Copy the material below, switching "Confirm Challenge" to "Accept Challenge" wherever it appears and changing nothing else.

SOURCE MATERIAL:

——————

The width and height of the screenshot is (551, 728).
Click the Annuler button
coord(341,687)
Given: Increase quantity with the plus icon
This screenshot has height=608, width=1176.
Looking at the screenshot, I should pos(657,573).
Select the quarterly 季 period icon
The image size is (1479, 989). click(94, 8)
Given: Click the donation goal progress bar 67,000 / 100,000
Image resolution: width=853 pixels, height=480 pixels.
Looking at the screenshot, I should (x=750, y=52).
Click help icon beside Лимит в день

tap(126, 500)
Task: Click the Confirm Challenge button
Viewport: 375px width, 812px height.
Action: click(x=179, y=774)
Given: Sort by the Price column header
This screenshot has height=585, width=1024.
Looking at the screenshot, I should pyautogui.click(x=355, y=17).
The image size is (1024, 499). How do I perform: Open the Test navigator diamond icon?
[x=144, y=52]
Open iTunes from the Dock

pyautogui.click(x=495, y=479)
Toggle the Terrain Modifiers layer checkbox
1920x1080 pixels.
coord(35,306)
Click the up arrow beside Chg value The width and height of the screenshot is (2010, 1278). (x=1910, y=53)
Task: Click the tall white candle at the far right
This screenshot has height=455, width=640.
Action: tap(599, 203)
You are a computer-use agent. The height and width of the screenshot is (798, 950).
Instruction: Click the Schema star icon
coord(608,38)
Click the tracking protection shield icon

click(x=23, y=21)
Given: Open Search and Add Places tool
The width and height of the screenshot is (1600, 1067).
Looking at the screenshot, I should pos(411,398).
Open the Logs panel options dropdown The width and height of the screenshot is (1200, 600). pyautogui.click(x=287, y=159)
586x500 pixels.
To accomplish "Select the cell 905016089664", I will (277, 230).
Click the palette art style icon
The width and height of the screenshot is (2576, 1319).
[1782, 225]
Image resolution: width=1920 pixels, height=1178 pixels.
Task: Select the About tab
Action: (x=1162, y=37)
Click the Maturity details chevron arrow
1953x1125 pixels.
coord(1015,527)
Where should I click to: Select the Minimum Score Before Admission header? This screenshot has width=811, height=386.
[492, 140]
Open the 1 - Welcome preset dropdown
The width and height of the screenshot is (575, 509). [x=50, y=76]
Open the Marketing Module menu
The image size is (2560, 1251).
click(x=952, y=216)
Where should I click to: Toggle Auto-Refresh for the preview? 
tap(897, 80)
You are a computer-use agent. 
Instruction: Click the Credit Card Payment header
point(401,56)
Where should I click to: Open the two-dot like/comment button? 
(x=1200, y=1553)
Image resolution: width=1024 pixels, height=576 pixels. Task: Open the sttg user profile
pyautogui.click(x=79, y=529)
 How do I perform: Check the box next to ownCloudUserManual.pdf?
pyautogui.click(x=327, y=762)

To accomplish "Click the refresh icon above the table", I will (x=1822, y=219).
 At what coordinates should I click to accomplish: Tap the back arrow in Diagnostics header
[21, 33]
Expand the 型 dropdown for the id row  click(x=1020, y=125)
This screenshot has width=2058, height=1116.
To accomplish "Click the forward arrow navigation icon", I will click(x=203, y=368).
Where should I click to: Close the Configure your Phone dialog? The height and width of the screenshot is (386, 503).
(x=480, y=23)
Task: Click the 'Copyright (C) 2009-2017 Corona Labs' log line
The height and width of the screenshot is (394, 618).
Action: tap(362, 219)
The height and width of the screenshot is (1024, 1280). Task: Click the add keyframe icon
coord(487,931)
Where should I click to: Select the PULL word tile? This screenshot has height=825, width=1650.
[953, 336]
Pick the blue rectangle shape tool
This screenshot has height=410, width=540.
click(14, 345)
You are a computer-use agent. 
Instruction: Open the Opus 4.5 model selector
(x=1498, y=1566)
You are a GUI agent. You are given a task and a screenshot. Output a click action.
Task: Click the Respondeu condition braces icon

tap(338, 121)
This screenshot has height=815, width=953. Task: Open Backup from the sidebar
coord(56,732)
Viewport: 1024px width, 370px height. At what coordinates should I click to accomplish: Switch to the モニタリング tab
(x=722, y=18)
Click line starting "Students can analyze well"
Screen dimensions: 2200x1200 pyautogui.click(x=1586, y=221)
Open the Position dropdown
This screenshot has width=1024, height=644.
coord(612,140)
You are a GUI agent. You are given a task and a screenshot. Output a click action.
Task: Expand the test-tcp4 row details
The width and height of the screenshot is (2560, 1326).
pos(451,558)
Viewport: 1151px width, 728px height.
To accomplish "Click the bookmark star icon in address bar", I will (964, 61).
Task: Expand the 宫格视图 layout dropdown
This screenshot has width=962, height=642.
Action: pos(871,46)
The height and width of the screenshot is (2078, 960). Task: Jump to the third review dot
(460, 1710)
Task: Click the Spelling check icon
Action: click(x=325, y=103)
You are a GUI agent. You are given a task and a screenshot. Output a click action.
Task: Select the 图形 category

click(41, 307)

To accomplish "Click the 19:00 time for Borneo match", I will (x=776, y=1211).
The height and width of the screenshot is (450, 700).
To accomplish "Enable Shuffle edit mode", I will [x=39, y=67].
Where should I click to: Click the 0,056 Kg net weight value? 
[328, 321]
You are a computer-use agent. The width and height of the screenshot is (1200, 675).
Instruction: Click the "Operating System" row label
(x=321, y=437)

——————

SOLUTION TO THE EXERCISE:
The width and height of the screenshot is (551, 728).
Click the Annuler button
coord(341,687)
Given: Increase quantity with the plus icon
This screenshot has height=608, width=1176.
Looking at the screenshot, I should pos(657,573).
Select the quarterly 季 period icon
The image size is (1479, 989). click(94, 8)
Given: Click the donation goal progress bar 67,000 / 100,000
Image resolution: width=853 pixels, height=480 pixels.
Looking at the screenshot, I should (x=750, y=52).
Click help icon beside Лимит в день

tap(126, 500)
Task: Click the Accept Challenge button
Viewport: 375px width, 812px height.
Action: click(x=179, y=774)
Given: Sort by the Price column header
This screenshot has height=585, width=1024.
Looking at the screenshot, I should pyautogui.click(x=355, y=17).
The image size is (1024, 499). How do I perform: Open the Test navigator diamond icon?
[x=144, y=52]
Open iTunes from the Dock

pyautogui.click(x=495, y=479)
Toggle the Terrain Modifiers layer checkbox
1920x1080 pixels.
coord(35,306)
Click the up arrow beside Chg value The width and height of the screenshot is (2010, 1278). (x=1910, y=53)
Task: Click the tall white candle at the far right
This screenshot has height=455, width=640.
Action: tap(599, 203)
You are a computer-use agent. The height and width of the screenshot is (798, 950).
Instruction: Click the Schema star icon
coord(608,38)
Click the tracking protection shield icon

click(x=23, y=21)
Given: Open Search and Add Places tool
The width and height of the screenshot is (1600, 1067).
Looking at the screenshot, I should pos(411,398).
Open the Logs panel options dropdown The width and height of the screenshot is (1200, 600). pyautogui.click(x=287, y=159)
586x500 pixels.
To accomplish "Select the cell 905016089664", I will (277, 230).
Click the palette art style icon
The width and height of the screenshot is (2576, 1319).
[1782, 225]
Image resolution: width=1920 pixels, height=1178 pixels.
Task: Select the About tab
Action: (x=1162, y=37)
Click the Maturity details chevron arrow
1953x1125 pixels.
coord(1015,527)
Where should I click to: Select the Minimum Score Before Admission header? This screenshot has width=811, height=386.
[492, 140]
Open the 1 - Welcome preset dropdown
The width and height of the screenshot is (575, 509). [x=50, y=76]
Open the Marketing Module menu
The image size is (2560, 1251).
click(x=952, y=216)
Where should I click to: Toggle Auto-Refresh for the preview? 
tap(897, 80)
You are a computer-use agent. 
Instruction: Click the Credit Card Payment header
point(401,56)
Where should I click to: Open the two-dot like/comment button? 
(x=1200, y=1553)
Image resolution: width=1024 pixels, height=576 pixels. Task: Open the sttg user profile
pyautogui.click(x=79, y=529)
 How do I perform: Check the box next to ownCloudUserManual.pdf?
pyautogui.click(x=327, y=762)

To accomplish "Click the refresh icon above the table", I will (x=1822, y=219).
 At what coordinates should I click to accomplish: Tap the back arrow in Diagnostics header
[21, 33]
Expand the 型 dropdown for the id row  click(x=1020, y=125)
This screenshot has width=2058, height=1116.
To accomplish "Click the forward arrow navigation icon", I will click(x=203, y=368).
Where should I click to: Close the Configure your Phone dialog? The height and width of the screenshot is (386, 503).
(x=480, y=23)
Task: Click the 'Copyright (C) 2009-2017 Corona Labs' log line
The height and width of the screenshot is (394, 618).
Action: tap(362, 219)
The height and width of the screenshot is (1024, 1280). Task: Click the add keyframe icon
coord(487,931)
Where should I click to: Select the PULL word tile? This screenshot has height=825, width=1650.
[953, 336]
Pick the blue rectangle shape tool
This screenshot has height=410, width=540.
click(14, 345)
You are a computer-use agent. 
Instruction: Open the Opus 4.5 model selector
(x=1498, y=1566)
You are a GUI agent. You are given a task and a screenshot. Output a click action.
Task: Click the Respondeu condition braces icon

tap(338, 121)
This screenshot has height=815, width=953. Task: Open Backup from the sidebar
coord(56,732)
Viewport: 1024px width, 370px height. At what coordinates should I click to accomplish: Switch to the モニタリング tab
(x=722, y=18)
Click line starting "Students can analyze well"
Screen dimensions: 2200x1200 pyautogui.click(x=1586, y=221)
Open the Position dropdown
This screenshot has width=1024, height=644.
coord(612,140)
You are a GUI agent. You are given a task and a screenshot. Output a click action.
Task: Expand the test-tcp4 row details
The width and height of the screenshot is (2560, 1326).
pos(451,558)
Viewport: 1151px width, 728px height.
To accomplish "Click the bookmark star icon in address bar", I will (964, 61).
Task: Expand the 宫格视图 layout dropdown
This screenshot has width=962, height=642.
Action: pos(871,46)
The height and width of the screenshot is (2078, 960). Task: Jump to the third review dot
(460, 1710)
Task: Click the Spelling check icon
Action: click(x=325, y=103)
You are a GUI agent. You are given a task and a screenshot. Output a click action.
Task: Select the 图形 category

click(41, 307)

To accomplish "Click the 19:00 time for Borneo match", I will (x=776, y=1211).
The height and width of the screenshot is (450, 700).
To accomplish "Enable Shuffle edit mode", I will [x=39, y=67].
Where should I click to: Click the 0,056 Kg net weight value? 
[328, 321]
You are a computer-use agent. The width and height of the screenshot is (1200, 675).
Instruction: Click the "Operating System" row label
(x=321, y=437)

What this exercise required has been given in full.